Finally, a smart person who is widely considered cool calls b.s. on Chris Anderson’s popular argument that everything should be free.
Here’s an excerpt from Malcom’s New Yorker piece pointing out the flaws in Chris’s argument. Malcolm was paid to write the piece, of course. Handsomely. As was Chris for writing his bestseller:
There are four strands of argument here: a technological claim (digital infrastructure is effectively Free), a psychological claim (consumers love Free), a procedural claim (Free means never having to make a judgment), and a commercial claim (the market created by the technological Free and the psychological Free can make you a lot of money).
The only problem is that in the middle of laying out what he sees as the new business model of the digital age Anderson is forced to admit that one of his main case studies, YouTube, “has so far failed to make any money for Google.”
Why is that? Because of the very principles of Free that Anderson so energetically celebrates. When you let people upload and download as many videos as they want, lots of them will take you up on the offer. That’s the magic of Free psychology: an estimated 70-five billion videos will be served up by YouTube this year. Although the magic of Free technology means that the cost of serving up each video is “close enough to free to round down,” “close enough to free” multiplied by 70-five billion is still a very large number. A recent report by Credit Suisse estimates that YouTube’s bandwidth costs in 2009 will be three hundred and 60 million dollars. In the case of YouTube, the effects of technological Free and psychological Free work against each other.
So how does YouTube bring in revenue? Well, it tries to sell advertisements alongside its videos. The problem is that the videos attracted by psychological Free—pirated material, cat videos, and other forms of user-generated content—are not the sort of thing that advertisers want to be associated with. In order to sell advertising, YouTube has had to buy the rights to professionally produced content, such as television shows and movies. Credit Suisse put the cost of those licenses in 2009 at roughly two hundred and 60 million dollars. For Anderson, YouTube illustrates the principle that Free removes the necessity of aesthetic judgment. (As he puts it, YouTube proves that “crap is in the eye of the beholder.”) But, in order to make money, YouTube has been obliged to pay for programs that aren’t crap. To recap: YouTube is a great example of Free, except that Free technology ends up not being Free because of the way consumers respond to Free, fatally compromising YouTube’s ability to make money around Free, and forcing it to retreat from the “abundance thinking” that lies at the heart of Free. Credit Suisse estimates that YouTube will lose close to half a billion dollars this year. If it were a bank, it would be eligible for TARP funds.
That’s the first problem with the “free” argument: Cost of Goods Sold. When you’re a few guys in a band who can record a song for $10,000, you can afford to give the song away for free and live off the t-shirt sales. When you have to fork over hundreds of millions of dollars in bandwidth and licensing costs, however, it’s a different story. Ditto for a cable provider that has to build and maintain a coax network to deliver all that “free” TV content to your house. Or, for that matter, all that high-speed bandwidth.
Malcolm also targets another problem with the “information wants to be free” argument: It doesn’t work when applied to small, high-value market opportunities.

[DATA]

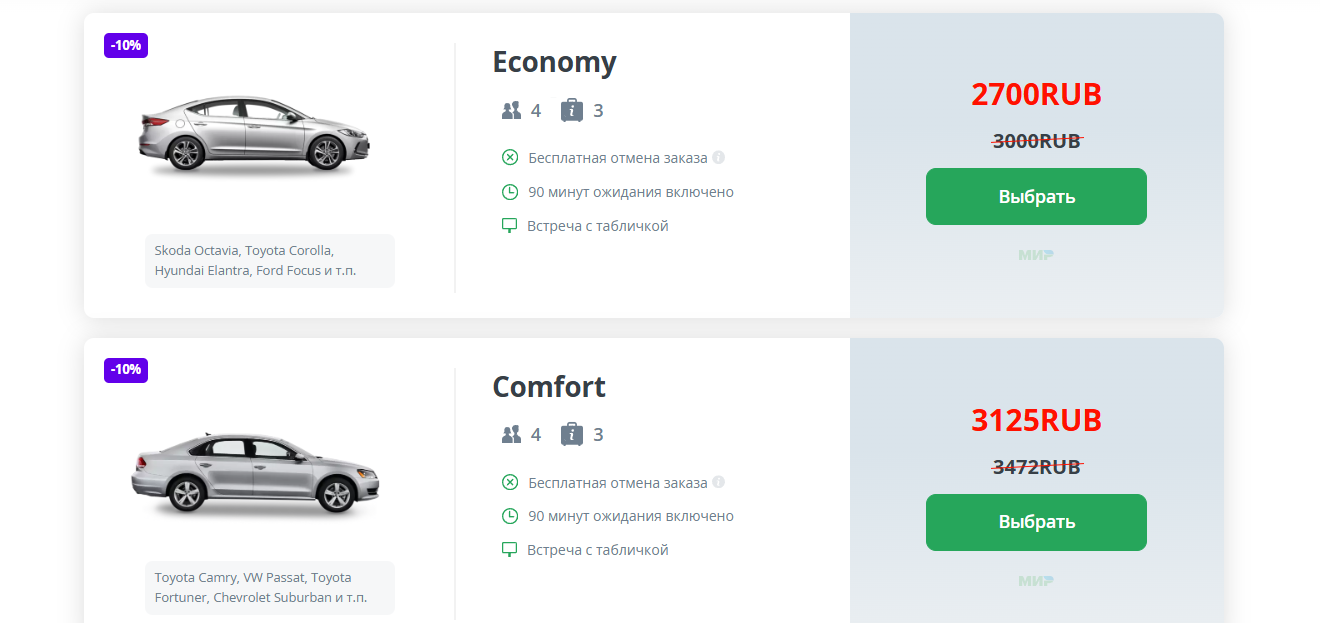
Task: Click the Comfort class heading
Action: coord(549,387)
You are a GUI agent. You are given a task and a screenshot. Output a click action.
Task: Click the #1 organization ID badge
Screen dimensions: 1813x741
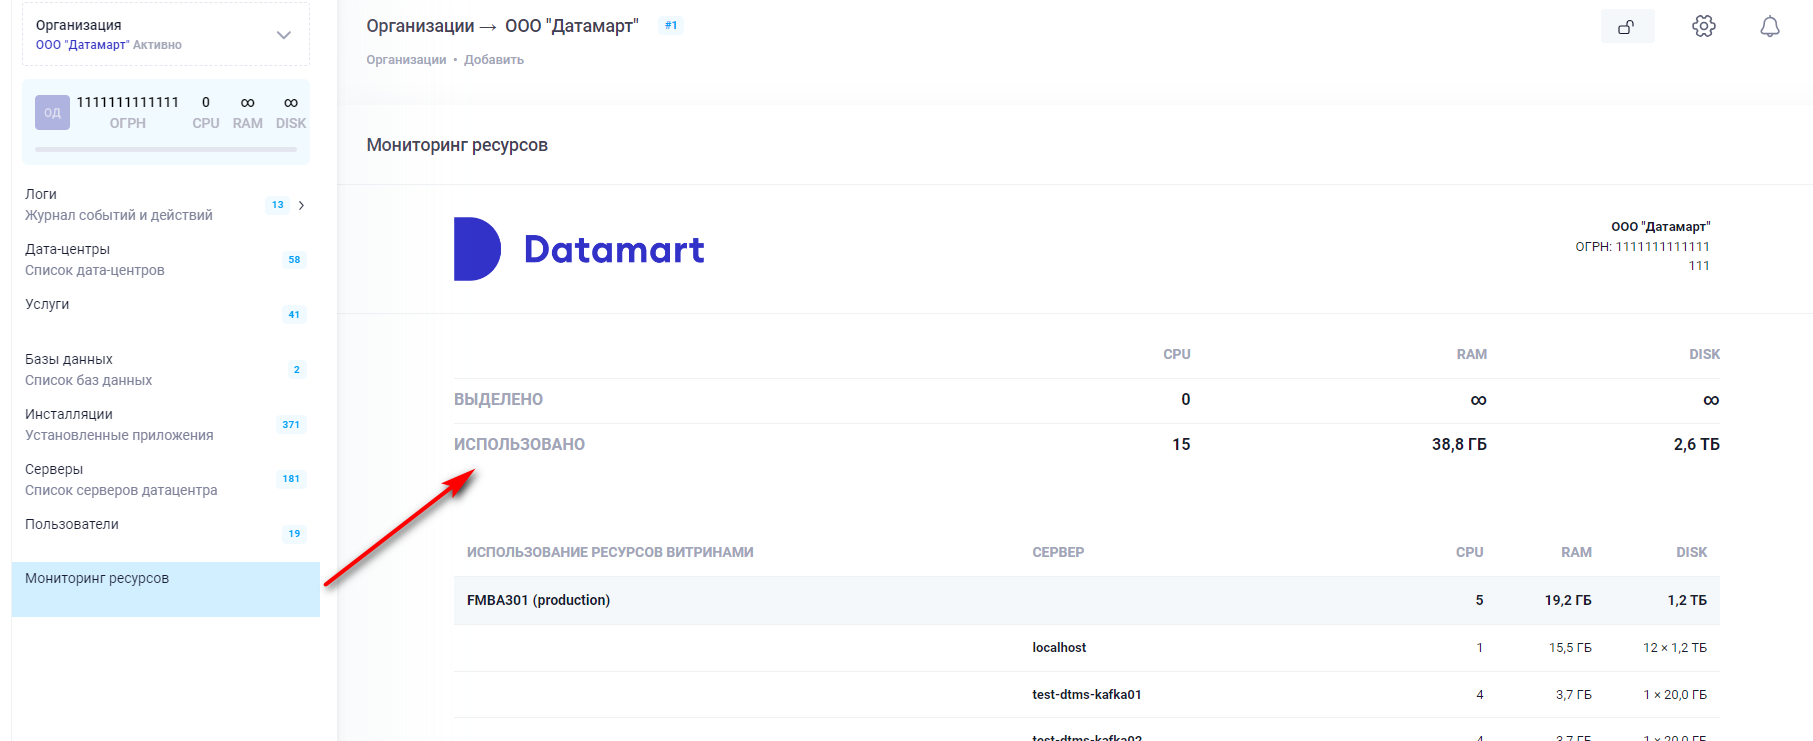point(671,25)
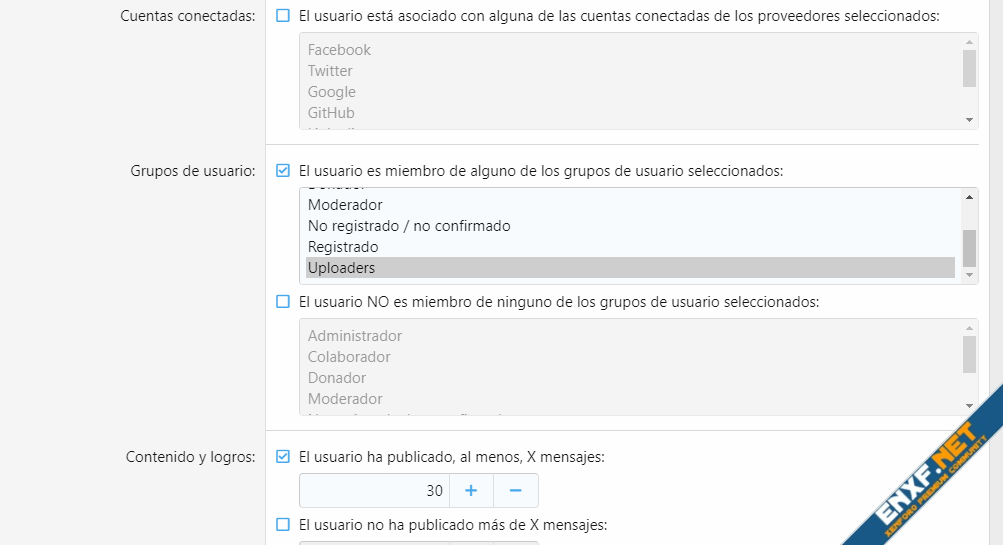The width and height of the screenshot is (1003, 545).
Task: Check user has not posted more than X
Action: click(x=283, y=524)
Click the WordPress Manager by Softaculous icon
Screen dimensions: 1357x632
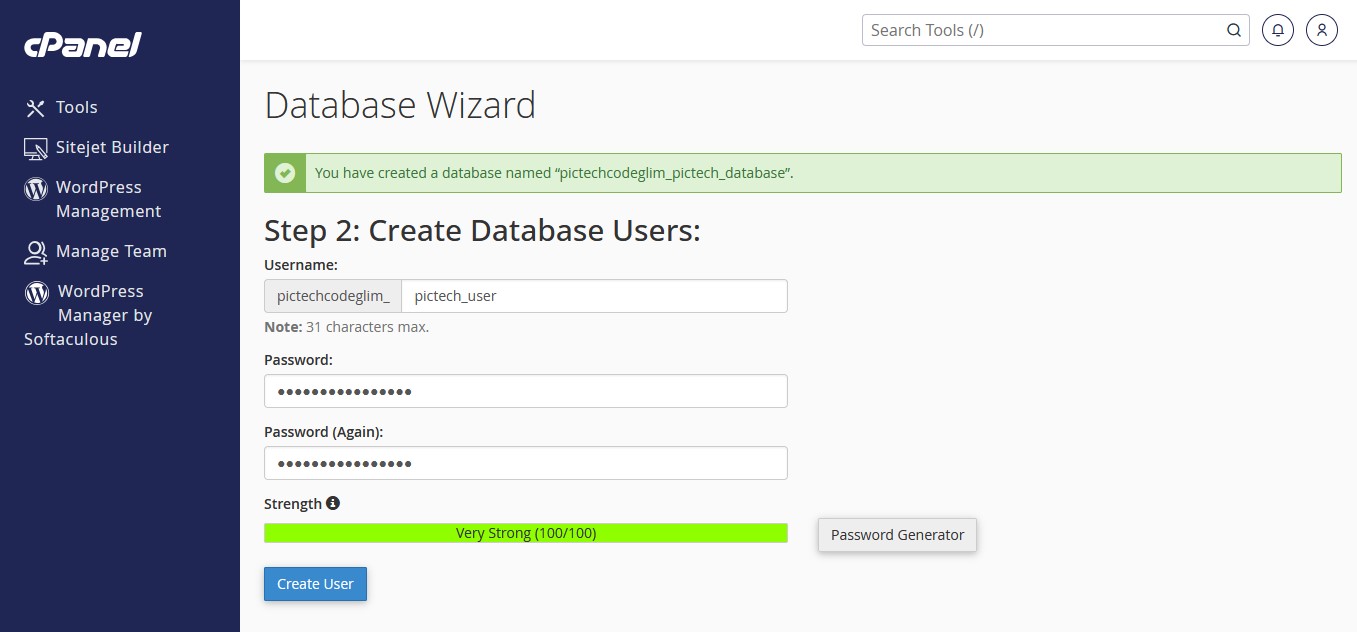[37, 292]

[WORK INSTRUCTION]
Can you continue the commentary on Chris Anderson's "free" argument, the text above the rows, starting after its last sentence?

[SOLVED PROBLEM]
Huffington Post works as a “free” business because it produces low-cost content of interest to a vast number of people. An obscure academic journal, in contrast–one that publishes detailed, sophisticated information of interest to a few hundred experts–would never be able to sustain itself by going free. The same goes for other information-based products, such as targeted pharmaceuticals:
“The more products are made of ideas, rather than stuff, the faster they can get cheap,” [Anderson] writes, and we know what’s coming next: “However, this is not limited to digital products.” Just look at the pharmaceutical industry, he says. Genetic engineering means that drug development is poised to follow the same learning curve of the digital world, to “accelerate in performance while it drops in price.”
But…he’s forgotten about the plants and the power lines. The expensive part of making drugs has never been what happens in the laboratory. It’s what happens after the laboratory, like the clinical testing, which can take years and cost hundreds of millions of dollars. In the pharmaceutical world, what’s more, companies have chosen to use the potential of new technology to do something very different from their counterparts in Silicon Valley. They’ve been trying to find a way to serve smaller and smaller markets—to create medicines tailored to very specific subpopulations and strains of diseases—and smaller markets often mean higher prices.
The biotechnology company Genzyme spent five hundred million dollars developing the drug Myozyme, which is intended for a condition, Pompe disease, that afflicts fewer than 10 thousand people worldwide.
That’s the quintessential modern drug: a high-tech, targeted remedy that took a very long and costly path to market. Myozyme is priced at three hundred thousand dollars a year. Genzyme isn’t a mining company: its real assets are intellectual property—information, not stuff. But, in this case, information does not want to be free. It wants to be really, really expensive.
So, yes, some information that you used to have to pay for will become free. And some companies that used to make a big, fat living charging you for that information are now headed for extinction. But you’ll keep paying through the nose for some of the stuff you really want or need.